+++ RECORDS PROVIDED +++

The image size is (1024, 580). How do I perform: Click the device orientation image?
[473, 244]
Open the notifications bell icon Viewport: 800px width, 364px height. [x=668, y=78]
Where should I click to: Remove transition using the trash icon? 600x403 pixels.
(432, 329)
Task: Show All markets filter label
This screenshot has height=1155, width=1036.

+++
+++ RECORDS PROVIDED +++

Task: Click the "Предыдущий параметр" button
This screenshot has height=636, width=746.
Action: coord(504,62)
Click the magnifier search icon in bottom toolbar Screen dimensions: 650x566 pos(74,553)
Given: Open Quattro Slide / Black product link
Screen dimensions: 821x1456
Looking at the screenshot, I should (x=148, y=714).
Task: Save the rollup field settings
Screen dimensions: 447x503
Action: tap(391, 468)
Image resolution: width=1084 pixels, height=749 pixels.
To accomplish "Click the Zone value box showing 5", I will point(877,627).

+++
+++ RECORDS PROVIDED +++

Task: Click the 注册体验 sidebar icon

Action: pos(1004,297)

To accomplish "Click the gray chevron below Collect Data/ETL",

+++

TASK TO COMPLETE
Using the records above, copy word for word the line with "The image size", the line with "This screenshot has height=1155, width=1036.", and every line between them.

EXERCISE ANSWER
The image size is (1024, 580). How do I perform: Click the device orientation image?
[473, 244]
Open the notifications bell icon Viewport: 800px width, 364px height. [x=668, y=78]
Where should I click to: Remove transition using the trash icon? 600x403 pixels.
(432, 329)
Task: Show All markets filter label
This screenshot has height=1155, width=1036.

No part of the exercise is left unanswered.